• [Отрывок]:
>>>>

Однажды на допросе следователь спросил:
— Какие связи были у вас с польской тайной полицией?
Я ответил мгновенно и инстинктивно:
— Я отвергаю этот вопрос, гражданин следователь.
— Как это вы отвергаете вопрос? — спросил следователь. — Вы обязаны отвечать на любой мой вопрос.
— Можете записать в протоколе, гражданин следователь, что я отказался отвечать и объясню свое поведение в суде.
— Вы не имеете, никакого права отказываться отвечать на вопросы. Кстати, это же очень простой вопрос: «Какие связи были у вас с польской тайной полицией?»
— Это оскорбительный вопрос, гражданин следователь. Я уже сказал, что ради своей веры готов принять любые муки, но оскорбления, пока это в моих силах, не потерплю. Я трудился на благо своего народа и не имел ничего общего ни с какой тайной полицией. Я сидел в польской тюрьме, и однажды начальник полиции даже грозил отправить меня в концлагерь Береза-Картуски, если не прекратятся демонстрации против британской политики. И после всего этого меня просят рассказать о моих связях с польской полицией?
Следователь рассмеялся:
— Видите, у вас была связь с польской тайной полицией. Вы сами только что сказали, что с вами беседовал начальник варшавской полиции.
— Раз так, гражданин следователь, напишите, пожалуйста, в ответе: «Начальник варшавской полиции вызвал меня в 1939 году и грозил отправить в концлагерь Береза-Картуски».
Следователя не покидало приподнятое настроение.
— Странный вы человек, Менахем Вольфович, ударились в свое геройство. Я не откажусь от своего вопроса, а вы обязаны мне ответить. Я напишу в ответе: «У меня не было связи с польской тайной полицией», но не думайте, что суд вам поверит.

<<<<

[Строки для поиска описанных объектов]
>>>>

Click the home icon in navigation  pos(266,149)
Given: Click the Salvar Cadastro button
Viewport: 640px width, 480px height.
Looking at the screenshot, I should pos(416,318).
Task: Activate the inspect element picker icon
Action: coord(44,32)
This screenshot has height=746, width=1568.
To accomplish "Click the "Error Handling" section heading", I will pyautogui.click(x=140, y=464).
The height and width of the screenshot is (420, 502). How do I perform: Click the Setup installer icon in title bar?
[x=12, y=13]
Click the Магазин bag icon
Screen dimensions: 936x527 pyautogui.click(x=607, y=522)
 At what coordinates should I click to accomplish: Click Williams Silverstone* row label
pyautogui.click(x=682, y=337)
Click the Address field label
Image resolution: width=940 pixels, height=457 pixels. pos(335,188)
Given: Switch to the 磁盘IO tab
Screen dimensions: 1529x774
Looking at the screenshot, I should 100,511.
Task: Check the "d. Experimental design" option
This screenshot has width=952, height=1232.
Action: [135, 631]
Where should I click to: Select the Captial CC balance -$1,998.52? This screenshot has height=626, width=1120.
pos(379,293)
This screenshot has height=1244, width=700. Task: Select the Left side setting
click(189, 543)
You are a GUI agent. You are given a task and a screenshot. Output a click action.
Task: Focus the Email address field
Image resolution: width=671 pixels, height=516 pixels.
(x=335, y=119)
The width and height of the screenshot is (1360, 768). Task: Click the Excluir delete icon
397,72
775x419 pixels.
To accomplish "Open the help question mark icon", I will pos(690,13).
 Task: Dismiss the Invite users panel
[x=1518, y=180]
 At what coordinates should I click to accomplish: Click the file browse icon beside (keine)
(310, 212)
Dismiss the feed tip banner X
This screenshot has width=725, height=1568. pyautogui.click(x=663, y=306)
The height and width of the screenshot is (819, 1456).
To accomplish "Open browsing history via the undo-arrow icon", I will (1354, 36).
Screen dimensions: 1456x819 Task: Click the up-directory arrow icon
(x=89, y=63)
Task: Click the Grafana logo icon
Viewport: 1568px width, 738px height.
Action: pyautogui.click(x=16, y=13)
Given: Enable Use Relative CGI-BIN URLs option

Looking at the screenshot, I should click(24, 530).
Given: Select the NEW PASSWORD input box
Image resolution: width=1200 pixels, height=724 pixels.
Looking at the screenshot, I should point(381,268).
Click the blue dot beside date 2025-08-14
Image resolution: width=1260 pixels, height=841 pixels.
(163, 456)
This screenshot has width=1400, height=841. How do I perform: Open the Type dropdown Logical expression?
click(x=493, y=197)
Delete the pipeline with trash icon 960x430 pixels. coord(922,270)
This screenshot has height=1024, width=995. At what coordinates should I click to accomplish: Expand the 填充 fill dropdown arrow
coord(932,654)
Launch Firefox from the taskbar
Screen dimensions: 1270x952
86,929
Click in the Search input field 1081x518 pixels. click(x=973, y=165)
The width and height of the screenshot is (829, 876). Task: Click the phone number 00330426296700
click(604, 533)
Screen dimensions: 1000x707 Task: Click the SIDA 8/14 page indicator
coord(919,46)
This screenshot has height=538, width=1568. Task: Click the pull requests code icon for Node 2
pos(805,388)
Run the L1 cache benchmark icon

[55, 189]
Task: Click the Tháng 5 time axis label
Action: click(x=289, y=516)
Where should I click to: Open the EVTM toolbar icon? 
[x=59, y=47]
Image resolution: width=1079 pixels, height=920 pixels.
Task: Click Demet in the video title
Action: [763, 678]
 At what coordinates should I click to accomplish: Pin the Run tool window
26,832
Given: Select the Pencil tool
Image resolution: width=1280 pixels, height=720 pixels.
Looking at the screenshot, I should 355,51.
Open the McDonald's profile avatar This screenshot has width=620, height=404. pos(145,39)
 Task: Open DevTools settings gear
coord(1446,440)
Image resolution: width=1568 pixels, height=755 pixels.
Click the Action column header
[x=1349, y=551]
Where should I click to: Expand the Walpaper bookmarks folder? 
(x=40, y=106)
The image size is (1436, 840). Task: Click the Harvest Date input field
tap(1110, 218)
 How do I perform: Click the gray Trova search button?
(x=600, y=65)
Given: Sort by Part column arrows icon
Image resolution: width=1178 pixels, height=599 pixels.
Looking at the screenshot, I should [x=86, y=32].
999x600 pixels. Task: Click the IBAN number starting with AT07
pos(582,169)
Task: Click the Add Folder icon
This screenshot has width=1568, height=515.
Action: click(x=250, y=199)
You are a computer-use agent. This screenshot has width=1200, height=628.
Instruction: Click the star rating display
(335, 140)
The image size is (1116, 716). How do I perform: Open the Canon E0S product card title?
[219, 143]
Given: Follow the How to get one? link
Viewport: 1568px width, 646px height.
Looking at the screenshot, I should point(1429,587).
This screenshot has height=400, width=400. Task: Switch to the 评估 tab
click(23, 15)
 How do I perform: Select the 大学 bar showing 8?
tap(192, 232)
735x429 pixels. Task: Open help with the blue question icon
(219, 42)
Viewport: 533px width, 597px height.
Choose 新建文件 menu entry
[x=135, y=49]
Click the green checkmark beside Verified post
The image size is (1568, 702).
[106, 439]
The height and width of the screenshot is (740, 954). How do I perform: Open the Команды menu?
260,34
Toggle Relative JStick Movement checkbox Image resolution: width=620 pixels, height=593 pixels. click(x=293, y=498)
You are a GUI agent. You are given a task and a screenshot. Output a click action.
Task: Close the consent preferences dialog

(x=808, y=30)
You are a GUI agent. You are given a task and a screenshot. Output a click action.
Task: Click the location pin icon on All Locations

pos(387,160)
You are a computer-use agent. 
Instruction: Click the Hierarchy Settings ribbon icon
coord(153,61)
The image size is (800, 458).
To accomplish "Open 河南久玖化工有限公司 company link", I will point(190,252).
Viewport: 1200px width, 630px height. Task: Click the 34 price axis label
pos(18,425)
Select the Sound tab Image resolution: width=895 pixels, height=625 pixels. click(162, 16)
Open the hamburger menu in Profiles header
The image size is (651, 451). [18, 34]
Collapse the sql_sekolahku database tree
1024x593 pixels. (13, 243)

<<<<

• [Список задач]:
• a. Согласуются ли с отрывком о допросе следующие утверждения: (i) рассказчик сидел в польской тюрьме; (ii) следователь согласился снять свой вопрос; (iii) начальник полиции грозил отправить рассказчика в концлагерь Береза-Картуски? Для каждого ответьте «да» или «нет» и приведите решающие слова отрывка.
• b. Какие слова, по отрывку о допросе, следователь в итоге пообещал записать в ответе?
• c. Продолжите отрывок о допросе, начиная сразу после последней реплики следователя.

• [Ответы к заданиям]:
• a.
(i) Да: «Я сидел в польской тюрьме».
(ii) Нет: «Я не откажусь от своего вопроса, а вы обязаны мне ответить».
(iii) Да: «однажды начальник полиции даже грозил отправить меня в концлагерь Береза-Картуски».

• b. «У меня не было связи с польской тайной полицией».

• c.
— Ладно.
На одном из допросов следователь предложил мне вопрос в утвердительной форме:
— Мне ясно, что вы остались здесь по поручению своей организации для проведения контрреволюционной деятельности.
— Несколько дней назад я рассказал вам, гражданин следователь, что из Каунаса пришли на мое имя и имя жены laisser-passer и визы в Эрец Исраэль… Мы собирались туда, и этому помешал только мой арест. Эти факты можно в любую минуту проверить, и они ясно доказывают, что никто меня здесь не оставлял и я не собирался здесь оставаться. Мои намерения были совсем иные.
— Значит, вы планировали бегство из Советского Союза, — отчетливо выдавил каждое слово следователь. — Бегство из Советского Союза — это очень серьезное преступление, и вы понесете заслуженное наказание.
Когда я рассказал об этом диалоге соседям по камере, мы трое покатились со смеху. Смех был такой громкий, что разбудил охранника за железной дверью.
Охранник со стуком открыл окошко и громко крикнул:
— Вижу, вам здесь очень весело. Хотите, добавлю кое-что к вашему веселью?
Мы замолчали. Когда окошко закрылось, бывший офицер сказал:
— Он тоже прав. НКВД всегда прав. Остался в Советском Союзе — совершил преступление; хотел уехать из Советского Союза — совершил преступление. Тот не преступник, кто на свет не родился!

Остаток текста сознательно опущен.